One would think that high production of an export product would have farmers dancing on the roof, but lately an over production of pineapple has tanked prices. The problem is an excess of success: Costa Rica produces 84% of the pineapple bought in the U.S. and 83% in Europe.

colilla_BONANAThe peaking of production has caused marketers in Europe to become quite picky about what they buy — they are rejecting pineapple that are too large. In the delicate export industry, size does matter but bigger isn’t necessarily better.

Overproduction of pineapple is a natural phenomenon caused in certain times of year by something called “floración”. This happens when more fruit develops on the plant, causing a higher than normal production. But marketing is the law of supply and demand and when the production outstrips demand, the price falls.

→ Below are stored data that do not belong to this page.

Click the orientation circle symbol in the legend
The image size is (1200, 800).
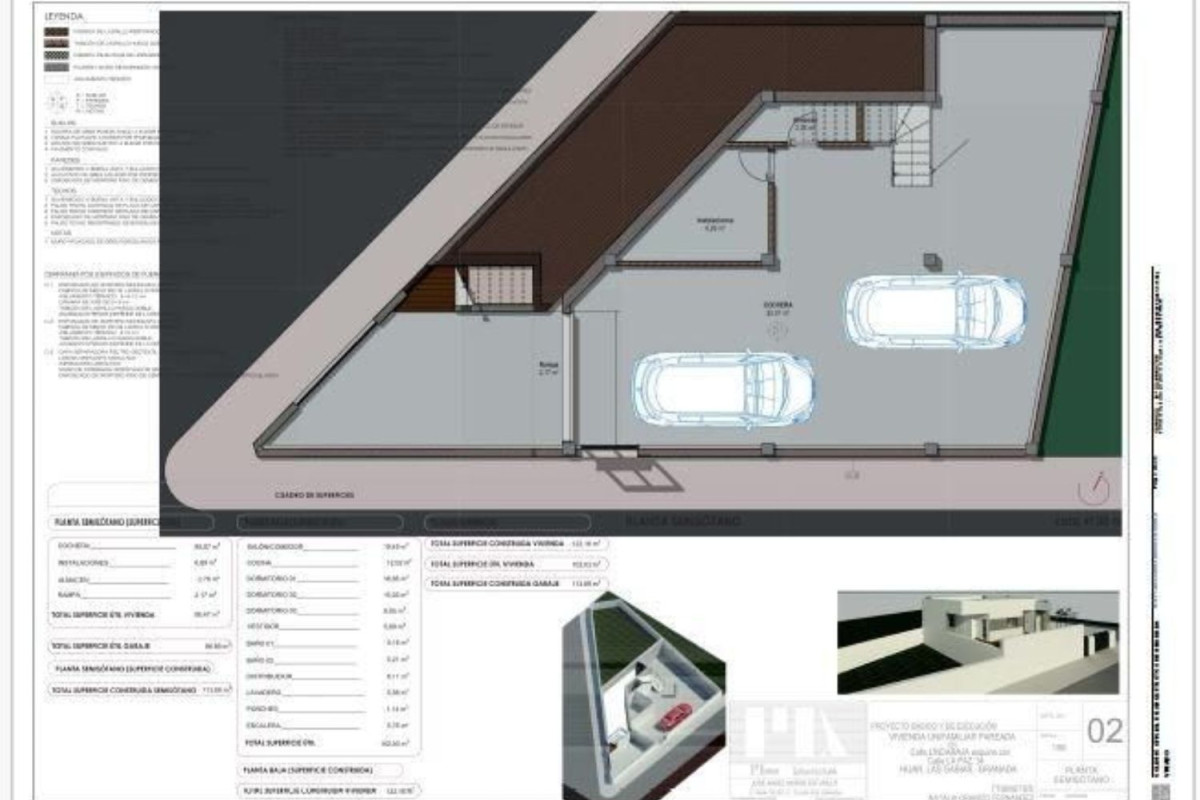[x=60, y=101]
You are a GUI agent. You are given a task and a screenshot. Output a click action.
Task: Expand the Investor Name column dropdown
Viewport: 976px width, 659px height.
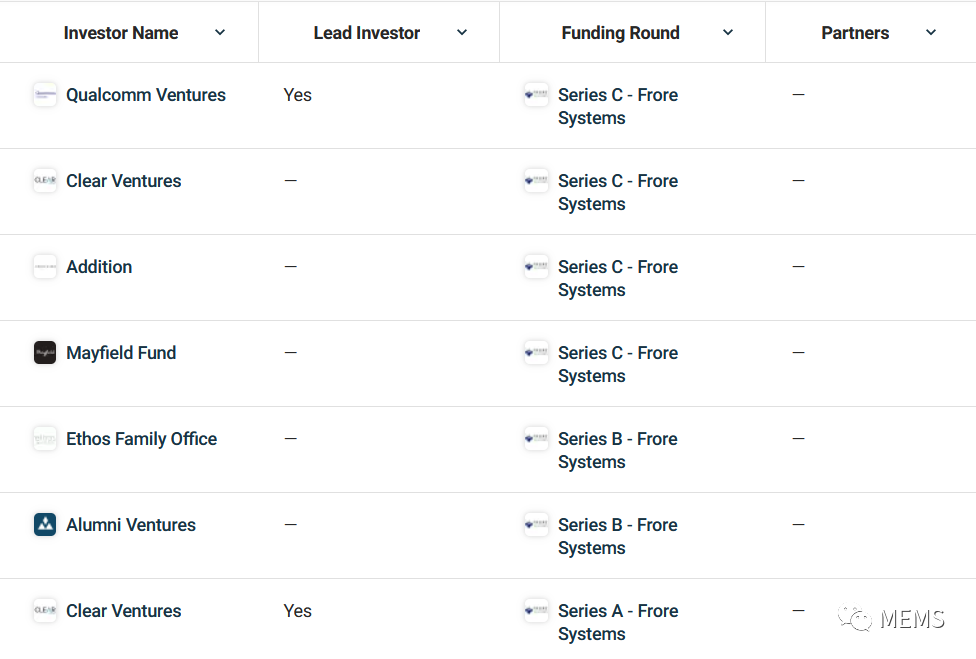(x=220, y=33)
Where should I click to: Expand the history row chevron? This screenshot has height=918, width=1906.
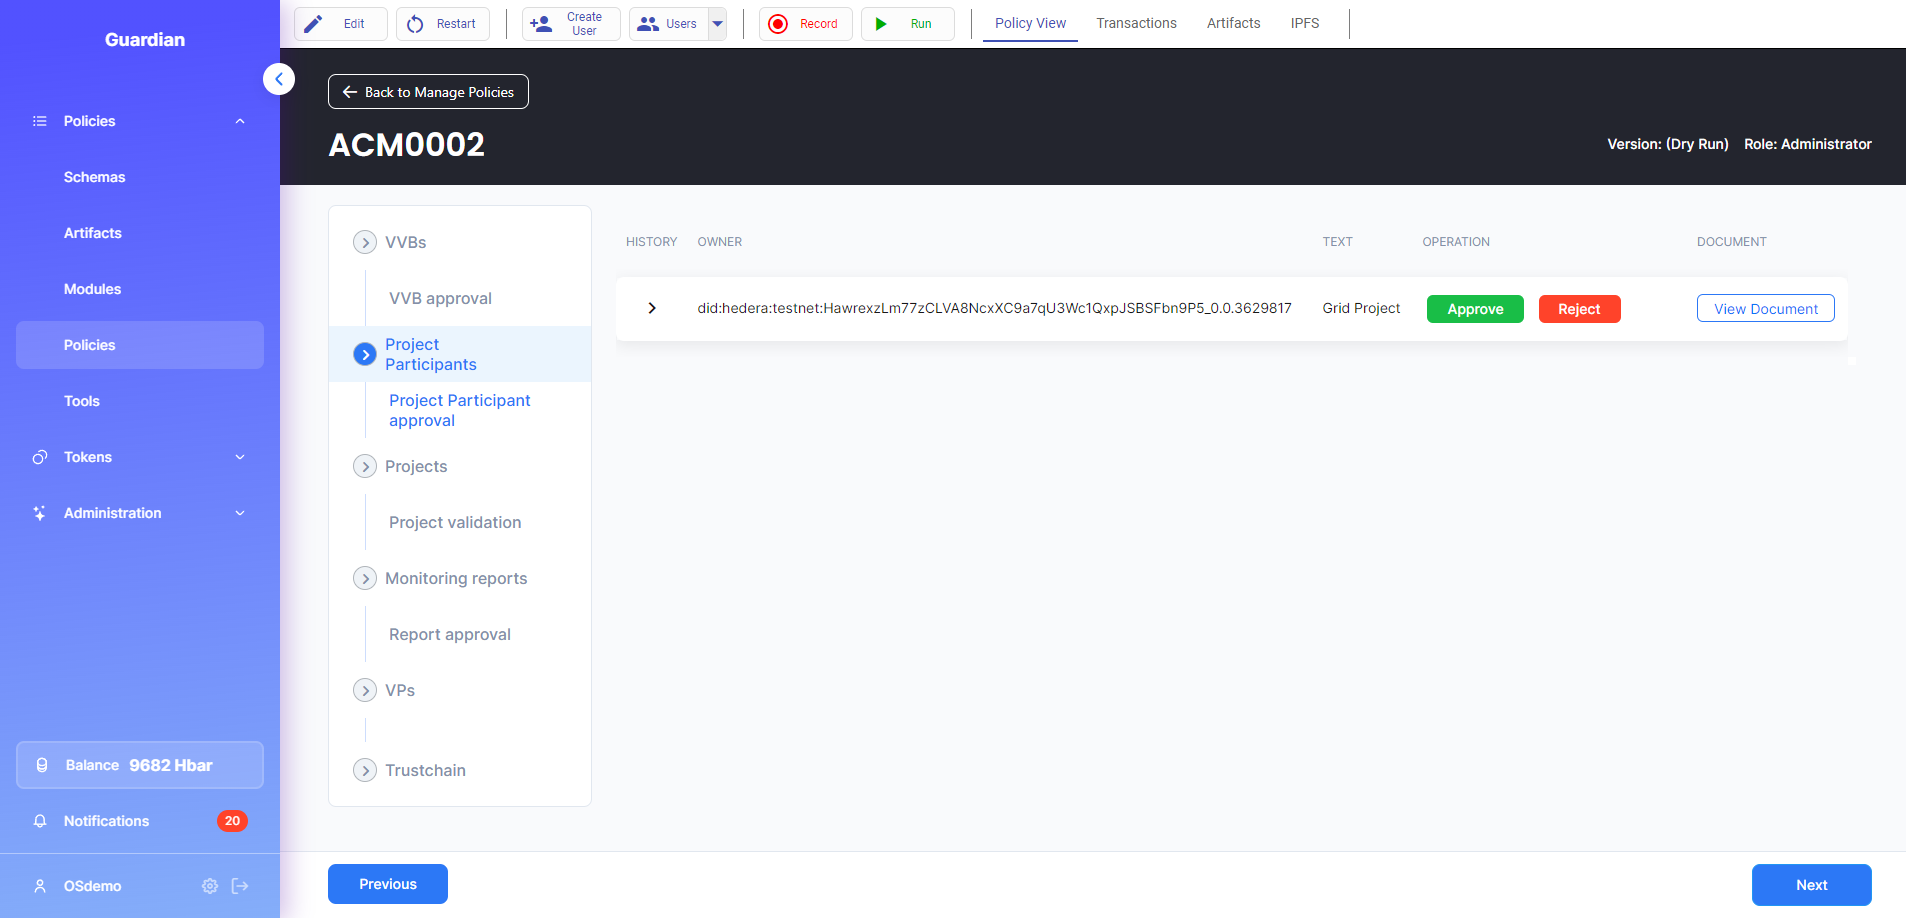point(652,308)
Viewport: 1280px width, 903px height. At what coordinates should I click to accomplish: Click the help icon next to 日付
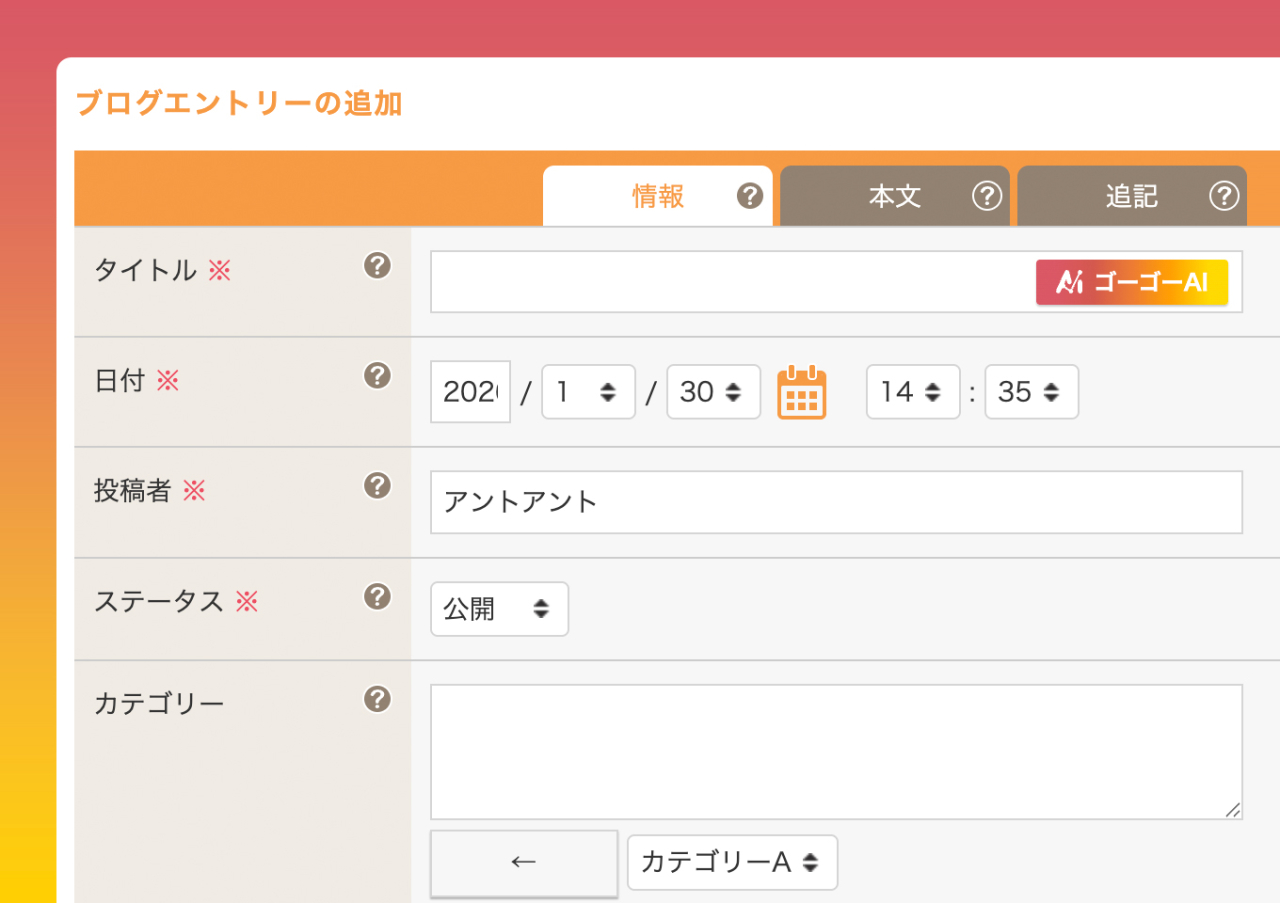point(377,377)
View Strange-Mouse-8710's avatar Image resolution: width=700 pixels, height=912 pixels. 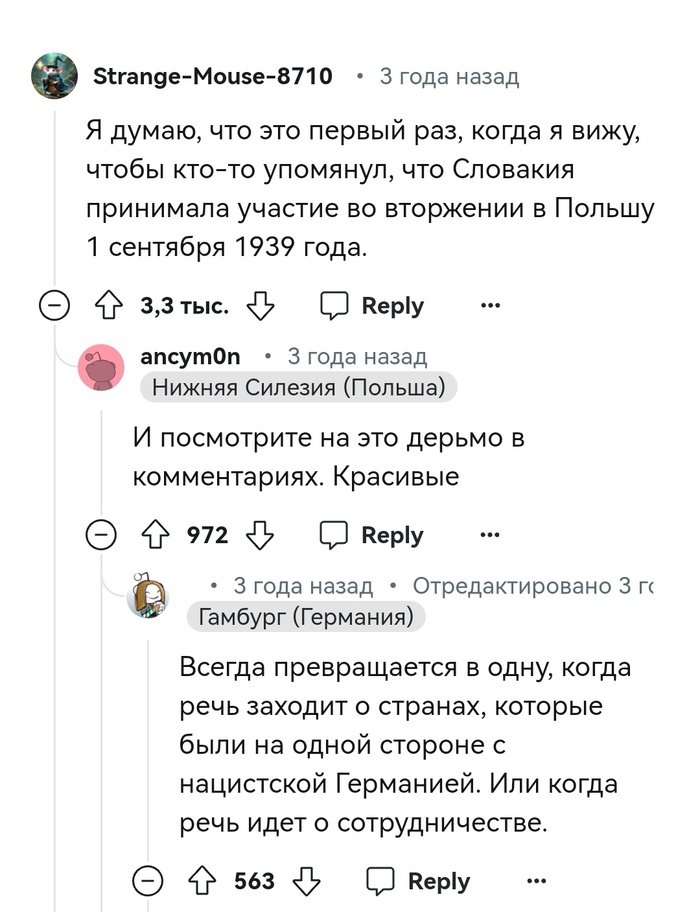54,76
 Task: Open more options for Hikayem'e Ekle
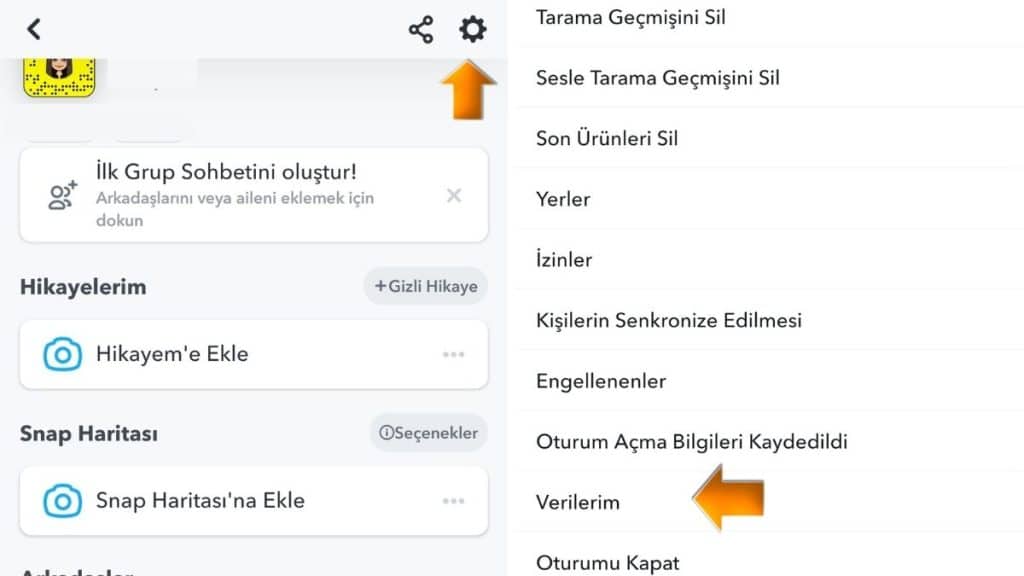(454, 354)
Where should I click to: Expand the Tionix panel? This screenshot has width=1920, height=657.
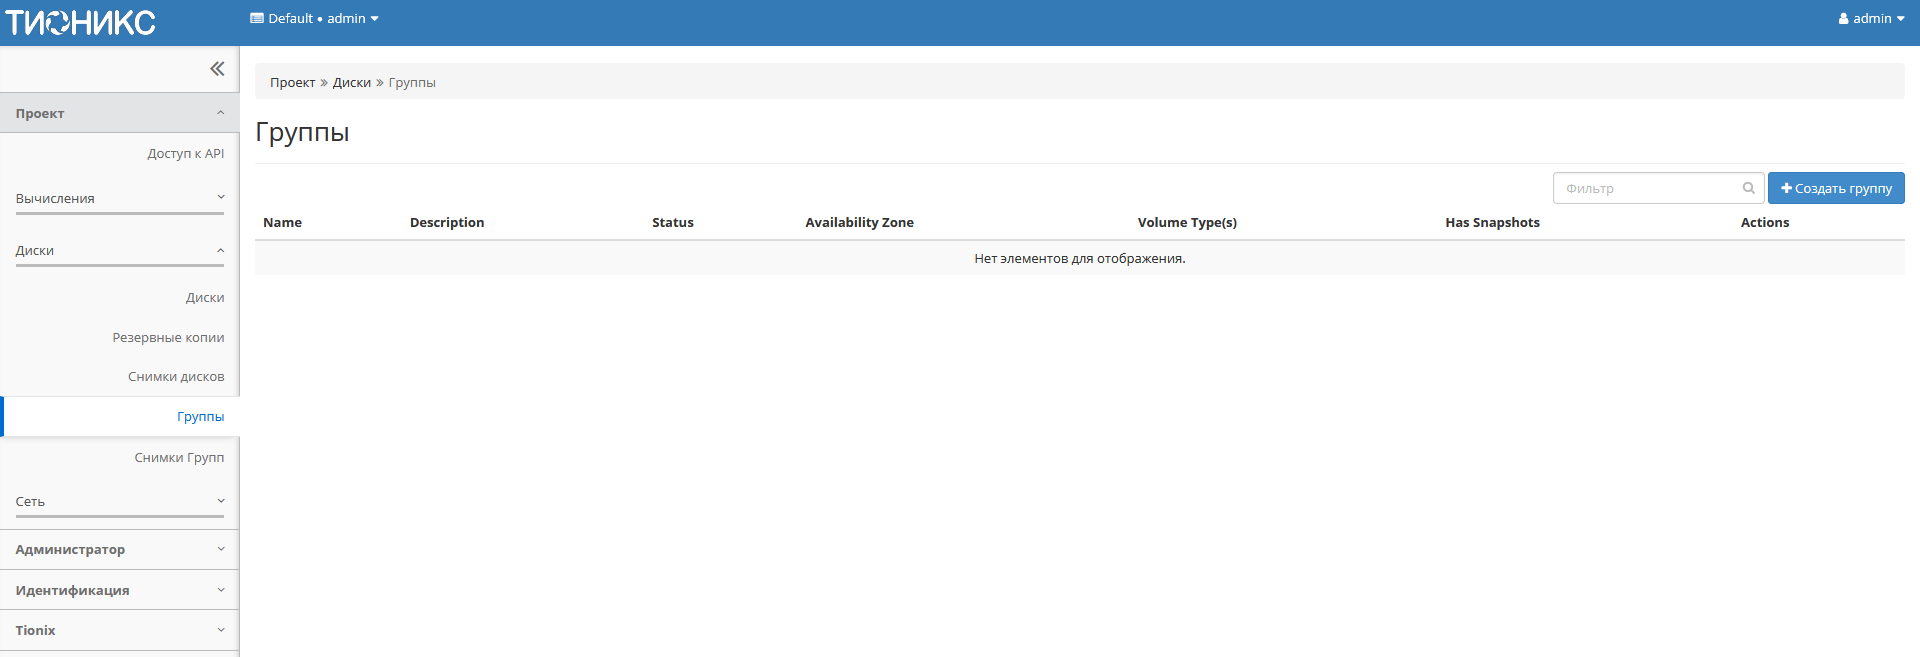tap(119, 630)
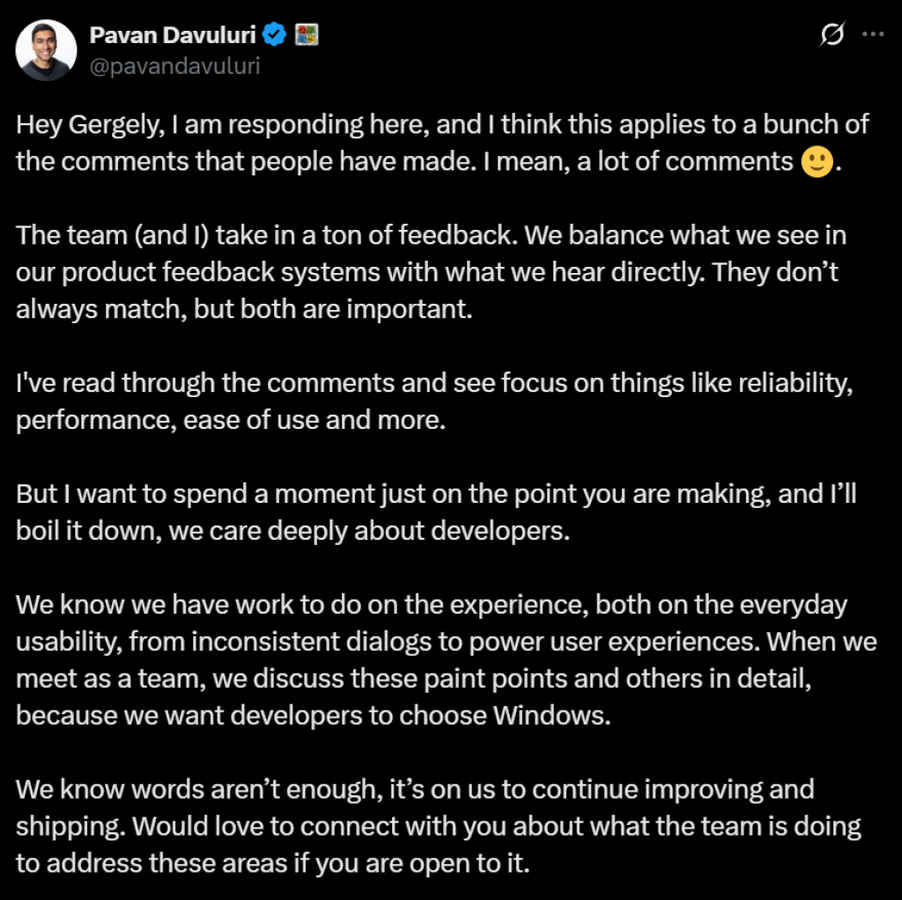The height and width of the screenshot is (900, 902).
Task: Click the smiley face emoji
Action: (x=817, y=162)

(At one time, the small farmers in the country did not understand this, especially in raising beans. When the price dropped one year and farmers had trouble selling production, they were discouraged from planting the next year. Due to a scarcity, the price was up the next year and farmers planted more beans, which lowered the price… a classic roller coaster.)

The excess this year has affected prices in a predictable way — the exporter Hispacori told La Nacion that in Europe pineapple is going at six Euros per box of 10-12 pounds. instead of the normal nine. According to the publication FreshPlaza, Costa Rican pineapple was going at 8.50 to 10.50 euros and in mid-May 7-8.50.

But this is a boon to local pineapple lovers because the excess is being dumped on the local market at a lower price — and they are BIG due to the unfathomable tendency of overseas marketers to turn their backs on a king-sized fruit.

In the 20th century, when Hawaii was king of pineapple, researchers developed a strain of a certain size — not too big — so it would fit in a tin can. So tell it to your girlfriend — bigger isn’t always better.